> [Work request]: Give back exactly the lines of the material below that start at the line containing "Select row 6 header" and end at the line containing "You are a computer-use agent. The height", and no others.
*** Block opens ***
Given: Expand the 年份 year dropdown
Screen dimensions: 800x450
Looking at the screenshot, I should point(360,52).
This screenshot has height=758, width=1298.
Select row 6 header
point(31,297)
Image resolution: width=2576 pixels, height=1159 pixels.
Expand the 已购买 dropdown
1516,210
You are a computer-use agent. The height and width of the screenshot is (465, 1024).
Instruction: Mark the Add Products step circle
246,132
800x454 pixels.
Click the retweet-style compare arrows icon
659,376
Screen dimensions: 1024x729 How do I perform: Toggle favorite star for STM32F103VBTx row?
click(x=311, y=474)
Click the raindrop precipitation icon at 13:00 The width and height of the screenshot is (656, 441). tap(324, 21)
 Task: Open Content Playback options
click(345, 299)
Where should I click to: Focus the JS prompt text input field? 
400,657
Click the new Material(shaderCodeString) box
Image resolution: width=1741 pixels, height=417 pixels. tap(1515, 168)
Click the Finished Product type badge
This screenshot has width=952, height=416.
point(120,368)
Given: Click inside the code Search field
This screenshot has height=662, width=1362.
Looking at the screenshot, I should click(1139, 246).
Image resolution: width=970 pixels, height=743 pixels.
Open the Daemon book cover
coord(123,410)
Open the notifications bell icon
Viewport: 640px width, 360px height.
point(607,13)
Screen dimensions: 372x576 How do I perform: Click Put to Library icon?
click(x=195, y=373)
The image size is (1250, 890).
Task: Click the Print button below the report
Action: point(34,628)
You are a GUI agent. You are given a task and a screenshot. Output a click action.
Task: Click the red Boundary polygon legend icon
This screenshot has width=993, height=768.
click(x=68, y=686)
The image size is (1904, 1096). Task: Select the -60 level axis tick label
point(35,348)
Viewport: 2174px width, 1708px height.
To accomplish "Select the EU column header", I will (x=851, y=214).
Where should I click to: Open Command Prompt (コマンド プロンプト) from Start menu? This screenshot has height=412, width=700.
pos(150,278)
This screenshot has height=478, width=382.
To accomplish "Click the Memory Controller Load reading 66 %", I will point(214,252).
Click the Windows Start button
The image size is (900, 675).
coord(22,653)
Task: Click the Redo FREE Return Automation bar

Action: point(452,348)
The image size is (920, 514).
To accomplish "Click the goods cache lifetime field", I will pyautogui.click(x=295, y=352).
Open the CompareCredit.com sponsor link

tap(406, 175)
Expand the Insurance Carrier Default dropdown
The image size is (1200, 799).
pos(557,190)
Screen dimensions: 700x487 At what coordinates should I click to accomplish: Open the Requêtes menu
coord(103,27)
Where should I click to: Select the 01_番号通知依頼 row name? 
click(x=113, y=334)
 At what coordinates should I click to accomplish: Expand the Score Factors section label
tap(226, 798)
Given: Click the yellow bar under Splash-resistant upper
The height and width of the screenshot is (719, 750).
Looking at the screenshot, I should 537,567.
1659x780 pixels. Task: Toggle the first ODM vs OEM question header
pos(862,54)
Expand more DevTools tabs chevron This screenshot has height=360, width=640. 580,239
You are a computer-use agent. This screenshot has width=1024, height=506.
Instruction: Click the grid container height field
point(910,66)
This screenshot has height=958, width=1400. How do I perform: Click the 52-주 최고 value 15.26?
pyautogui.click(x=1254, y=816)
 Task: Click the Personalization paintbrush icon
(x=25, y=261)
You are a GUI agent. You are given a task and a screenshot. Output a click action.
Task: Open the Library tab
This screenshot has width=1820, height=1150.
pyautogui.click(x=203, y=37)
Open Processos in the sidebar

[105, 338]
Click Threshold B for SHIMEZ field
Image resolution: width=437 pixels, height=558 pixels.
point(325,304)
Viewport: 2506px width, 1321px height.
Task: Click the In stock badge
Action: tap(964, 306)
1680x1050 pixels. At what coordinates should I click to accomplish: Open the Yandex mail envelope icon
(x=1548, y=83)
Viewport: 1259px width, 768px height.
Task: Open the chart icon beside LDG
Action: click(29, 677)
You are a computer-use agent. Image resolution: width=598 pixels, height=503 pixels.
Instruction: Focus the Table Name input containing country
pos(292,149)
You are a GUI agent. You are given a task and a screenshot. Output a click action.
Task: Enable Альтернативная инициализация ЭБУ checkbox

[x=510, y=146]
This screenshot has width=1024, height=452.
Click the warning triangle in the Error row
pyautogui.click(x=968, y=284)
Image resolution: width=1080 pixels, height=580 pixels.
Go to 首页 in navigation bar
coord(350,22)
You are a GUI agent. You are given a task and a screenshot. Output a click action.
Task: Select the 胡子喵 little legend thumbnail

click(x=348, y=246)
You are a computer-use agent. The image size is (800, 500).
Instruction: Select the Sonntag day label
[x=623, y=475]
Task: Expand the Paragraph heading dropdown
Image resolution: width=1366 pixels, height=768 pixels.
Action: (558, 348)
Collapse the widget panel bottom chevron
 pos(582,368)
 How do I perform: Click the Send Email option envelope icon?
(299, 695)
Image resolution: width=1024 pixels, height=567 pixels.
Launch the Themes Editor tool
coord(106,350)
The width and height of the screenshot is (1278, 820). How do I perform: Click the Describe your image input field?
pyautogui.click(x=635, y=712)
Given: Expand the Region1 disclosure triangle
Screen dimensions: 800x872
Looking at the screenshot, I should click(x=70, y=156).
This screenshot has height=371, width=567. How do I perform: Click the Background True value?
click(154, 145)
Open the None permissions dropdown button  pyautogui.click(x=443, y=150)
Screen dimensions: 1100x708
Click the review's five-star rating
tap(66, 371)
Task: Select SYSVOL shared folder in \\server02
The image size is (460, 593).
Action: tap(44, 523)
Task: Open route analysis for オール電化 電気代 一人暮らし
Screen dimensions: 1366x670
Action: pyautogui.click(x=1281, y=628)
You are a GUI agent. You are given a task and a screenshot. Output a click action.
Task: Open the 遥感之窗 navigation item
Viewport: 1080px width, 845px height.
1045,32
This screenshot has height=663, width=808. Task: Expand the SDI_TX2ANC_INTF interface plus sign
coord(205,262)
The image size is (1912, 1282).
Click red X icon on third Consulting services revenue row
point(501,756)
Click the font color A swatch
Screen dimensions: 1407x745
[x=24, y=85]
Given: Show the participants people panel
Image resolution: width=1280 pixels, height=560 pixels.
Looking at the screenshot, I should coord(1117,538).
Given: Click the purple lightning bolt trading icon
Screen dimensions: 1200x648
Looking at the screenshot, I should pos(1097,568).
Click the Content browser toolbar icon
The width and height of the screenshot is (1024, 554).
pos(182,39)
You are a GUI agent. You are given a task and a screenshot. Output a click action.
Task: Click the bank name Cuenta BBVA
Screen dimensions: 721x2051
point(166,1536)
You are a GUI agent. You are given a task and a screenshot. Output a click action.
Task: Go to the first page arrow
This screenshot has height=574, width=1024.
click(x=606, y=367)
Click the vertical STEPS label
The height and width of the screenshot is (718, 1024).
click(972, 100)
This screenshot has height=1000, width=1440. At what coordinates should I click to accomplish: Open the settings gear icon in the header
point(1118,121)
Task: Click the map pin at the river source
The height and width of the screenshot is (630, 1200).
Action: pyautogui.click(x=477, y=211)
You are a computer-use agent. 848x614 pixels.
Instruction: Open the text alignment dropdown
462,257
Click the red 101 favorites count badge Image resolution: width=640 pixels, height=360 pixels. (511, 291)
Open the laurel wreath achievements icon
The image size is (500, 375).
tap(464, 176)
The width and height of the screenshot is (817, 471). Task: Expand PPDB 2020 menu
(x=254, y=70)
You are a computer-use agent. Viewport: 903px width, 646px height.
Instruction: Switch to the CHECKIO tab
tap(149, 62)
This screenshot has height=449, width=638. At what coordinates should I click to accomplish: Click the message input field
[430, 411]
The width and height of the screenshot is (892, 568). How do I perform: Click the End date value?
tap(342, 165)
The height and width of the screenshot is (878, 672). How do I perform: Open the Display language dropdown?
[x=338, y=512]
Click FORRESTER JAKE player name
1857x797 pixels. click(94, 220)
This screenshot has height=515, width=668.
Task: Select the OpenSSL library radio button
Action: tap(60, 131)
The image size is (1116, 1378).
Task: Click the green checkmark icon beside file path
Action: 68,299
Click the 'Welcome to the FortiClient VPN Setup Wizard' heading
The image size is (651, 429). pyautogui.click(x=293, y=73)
*** Block closes ***
> [Exercise output]:
Select row 6 header
point(31,297)
Image resolution: width=2576 pixels, height=1159 pixels.
Expand the 已购买 dropdown
1516,210
You are a computer-use agent. The height and width of the screenshot is (465, 1024).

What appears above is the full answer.